Hewlett-Packard Co. plans to unveil two new security services next week at the RSA Conference in San Francisco, both of which are designed to help customers resist potential and ongoing attacks.
The announcements will be a part of Hewlett-Packards big showing at the conference, which also includes a speech by Chief Privacy Officer Barbara Lawler, and another by Distinguished Technologist Joe Pato.
HPs new Active Countermeasures service will be a two-tiered vulnerability assessment that pulls in data on new threats from the CERT Coordination Center, ISA and other sources. The system will rank the threats according to their probability of exploitation and risk, then perform scheduled scans of the customer network, searching for machines that are vulnerable to any of the high-risk threats. It then can deploy automatic mitigation measures based on customer policies.
A unique characteristic of the service is that it uses the vulnerability on the machine in order to patch it. HP will write its own exploits for new flaws and then use the code to access each machine and install the patch. The code will not self-propagate, however, and will die after installing the patch on a machine. This will allows HP to avoid having to install an agent on every machine.

#### TASK REQUIREMENTS
In the article on HP's new security services, what does Active Countermeasures use to get into each vulnerable machine and install the patch?

#### EXTRACTED ENTRIES
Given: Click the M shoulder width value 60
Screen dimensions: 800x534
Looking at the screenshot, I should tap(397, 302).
* * *
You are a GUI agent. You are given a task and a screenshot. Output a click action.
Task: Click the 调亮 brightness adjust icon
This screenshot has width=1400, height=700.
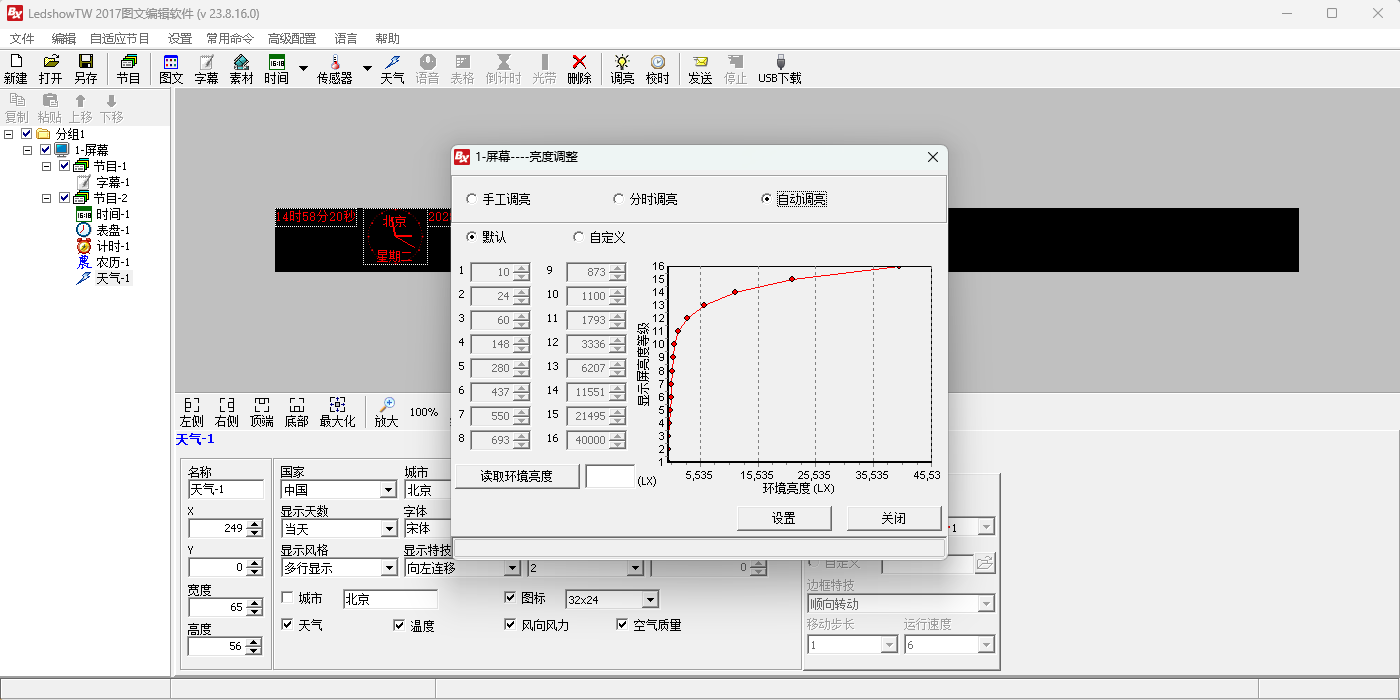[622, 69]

#### RESPONSE TO THIS EXERCISE
It uses exploit code that HP writes for the new flaw, which dies after installing the patch.